[Stored data]
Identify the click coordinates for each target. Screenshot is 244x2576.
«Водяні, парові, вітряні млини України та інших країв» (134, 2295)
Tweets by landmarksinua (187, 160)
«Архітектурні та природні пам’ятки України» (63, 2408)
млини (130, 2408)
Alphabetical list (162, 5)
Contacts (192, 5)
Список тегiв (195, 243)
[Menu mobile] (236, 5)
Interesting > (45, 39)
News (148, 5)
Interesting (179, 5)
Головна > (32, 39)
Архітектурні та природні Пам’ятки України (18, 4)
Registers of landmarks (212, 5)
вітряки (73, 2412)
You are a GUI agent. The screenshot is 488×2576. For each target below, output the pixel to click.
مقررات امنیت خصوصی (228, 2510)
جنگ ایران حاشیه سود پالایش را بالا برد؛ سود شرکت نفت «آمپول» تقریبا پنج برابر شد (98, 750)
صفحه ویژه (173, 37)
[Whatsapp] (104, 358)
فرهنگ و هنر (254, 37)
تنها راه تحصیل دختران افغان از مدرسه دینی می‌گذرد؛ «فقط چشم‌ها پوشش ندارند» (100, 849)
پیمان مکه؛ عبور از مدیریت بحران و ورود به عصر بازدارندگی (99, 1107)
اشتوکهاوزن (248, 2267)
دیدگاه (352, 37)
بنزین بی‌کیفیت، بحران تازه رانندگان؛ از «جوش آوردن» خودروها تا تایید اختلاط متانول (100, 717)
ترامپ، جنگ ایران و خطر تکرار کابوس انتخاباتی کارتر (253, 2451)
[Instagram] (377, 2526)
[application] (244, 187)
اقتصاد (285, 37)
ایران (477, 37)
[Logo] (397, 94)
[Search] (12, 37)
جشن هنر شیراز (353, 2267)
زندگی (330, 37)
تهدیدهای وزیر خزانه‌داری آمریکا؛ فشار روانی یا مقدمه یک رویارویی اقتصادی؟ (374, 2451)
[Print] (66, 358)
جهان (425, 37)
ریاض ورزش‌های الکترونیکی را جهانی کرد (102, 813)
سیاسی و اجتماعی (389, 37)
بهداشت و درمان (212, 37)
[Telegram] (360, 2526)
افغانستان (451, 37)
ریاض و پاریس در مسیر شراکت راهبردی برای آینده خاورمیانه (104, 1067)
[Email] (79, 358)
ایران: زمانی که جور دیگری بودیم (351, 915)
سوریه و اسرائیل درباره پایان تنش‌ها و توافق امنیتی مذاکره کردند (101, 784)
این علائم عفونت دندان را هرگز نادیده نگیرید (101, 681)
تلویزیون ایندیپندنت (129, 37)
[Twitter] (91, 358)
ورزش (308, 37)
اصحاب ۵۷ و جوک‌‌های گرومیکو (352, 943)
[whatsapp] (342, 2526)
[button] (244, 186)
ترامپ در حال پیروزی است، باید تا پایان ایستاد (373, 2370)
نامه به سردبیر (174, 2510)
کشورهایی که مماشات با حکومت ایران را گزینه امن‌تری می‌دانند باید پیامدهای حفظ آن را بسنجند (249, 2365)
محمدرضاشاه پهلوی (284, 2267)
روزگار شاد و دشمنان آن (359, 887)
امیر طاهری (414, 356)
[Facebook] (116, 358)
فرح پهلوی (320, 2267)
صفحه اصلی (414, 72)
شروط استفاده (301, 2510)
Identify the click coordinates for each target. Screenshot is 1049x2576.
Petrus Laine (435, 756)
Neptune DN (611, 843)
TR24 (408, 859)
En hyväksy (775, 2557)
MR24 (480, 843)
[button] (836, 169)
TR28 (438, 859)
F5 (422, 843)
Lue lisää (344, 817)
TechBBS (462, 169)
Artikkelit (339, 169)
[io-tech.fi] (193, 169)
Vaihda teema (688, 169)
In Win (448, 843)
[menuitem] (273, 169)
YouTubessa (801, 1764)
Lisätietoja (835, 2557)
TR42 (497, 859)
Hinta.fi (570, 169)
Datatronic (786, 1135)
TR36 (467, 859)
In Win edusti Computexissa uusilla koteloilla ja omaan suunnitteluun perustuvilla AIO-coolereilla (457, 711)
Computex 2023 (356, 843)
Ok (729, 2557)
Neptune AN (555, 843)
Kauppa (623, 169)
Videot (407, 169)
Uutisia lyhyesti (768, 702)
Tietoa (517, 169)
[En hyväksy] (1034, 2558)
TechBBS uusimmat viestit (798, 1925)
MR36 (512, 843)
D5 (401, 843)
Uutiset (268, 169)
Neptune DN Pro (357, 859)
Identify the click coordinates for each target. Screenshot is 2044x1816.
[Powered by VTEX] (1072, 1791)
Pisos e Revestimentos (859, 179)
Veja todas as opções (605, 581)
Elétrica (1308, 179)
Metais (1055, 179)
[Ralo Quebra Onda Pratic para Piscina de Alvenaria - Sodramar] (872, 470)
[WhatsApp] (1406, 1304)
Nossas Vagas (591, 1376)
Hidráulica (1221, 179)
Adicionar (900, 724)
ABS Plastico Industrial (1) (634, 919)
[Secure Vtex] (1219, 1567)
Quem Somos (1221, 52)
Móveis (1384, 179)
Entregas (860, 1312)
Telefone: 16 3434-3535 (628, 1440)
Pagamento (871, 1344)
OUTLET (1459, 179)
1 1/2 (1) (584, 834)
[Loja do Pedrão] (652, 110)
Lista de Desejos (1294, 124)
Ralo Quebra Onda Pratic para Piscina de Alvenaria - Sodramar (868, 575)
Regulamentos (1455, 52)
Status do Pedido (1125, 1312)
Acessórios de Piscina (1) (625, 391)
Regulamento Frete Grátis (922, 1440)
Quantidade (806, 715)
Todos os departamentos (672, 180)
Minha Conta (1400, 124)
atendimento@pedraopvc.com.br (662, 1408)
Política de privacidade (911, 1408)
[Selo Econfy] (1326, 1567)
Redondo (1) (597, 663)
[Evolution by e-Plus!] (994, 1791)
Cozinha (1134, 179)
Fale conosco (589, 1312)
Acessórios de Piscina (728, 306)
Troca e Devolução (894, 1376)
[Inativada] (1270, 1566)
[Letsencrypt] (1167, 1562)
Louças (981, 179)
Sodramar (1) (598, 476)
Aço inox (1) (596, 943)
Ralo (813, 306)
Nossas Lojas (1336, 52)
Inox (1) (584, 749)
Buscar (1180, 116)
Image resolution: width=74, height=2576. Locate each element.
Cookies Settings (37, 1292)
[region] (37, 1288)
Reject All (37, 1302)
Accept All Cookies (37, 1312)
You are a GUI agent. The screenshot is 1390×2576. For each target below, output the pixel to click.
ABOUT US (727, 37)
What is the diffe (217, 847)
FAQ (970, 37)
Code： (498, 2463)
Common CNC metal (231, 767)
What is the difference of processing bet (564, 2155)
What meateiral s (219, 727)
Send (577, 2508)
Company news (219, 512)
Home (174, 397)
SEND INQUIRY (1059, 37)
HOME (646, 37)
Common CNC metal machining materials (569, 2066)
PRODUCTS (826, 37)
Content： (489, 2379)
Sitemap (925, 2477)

▶ **Task details**
Which lines above run from the one containing "ریاض و پاریس" to the one containing "ورزش (308, 37)"? Give them again exactly, both ends included.

▶ **Solution to the problem**
ریاض و پاریس در مسیر شراکت راهبردی برای آینده خاورمیانه (104, 1067)
[Email] (79, 358)
ایران: زمانی که جور دیگری بودیم (351, 915)
سوریه و اسرائیل درباره پایان تنش‌ها و توافق امنیتی مذاکره کردند (101, 784)
این علائم عفونت دندان را هرگز نادیده نگیرید (101, 681)
تلویزیون ایندیپندنت (129, 37)
[Twitter] (91, 358)
ورزش (308, 37)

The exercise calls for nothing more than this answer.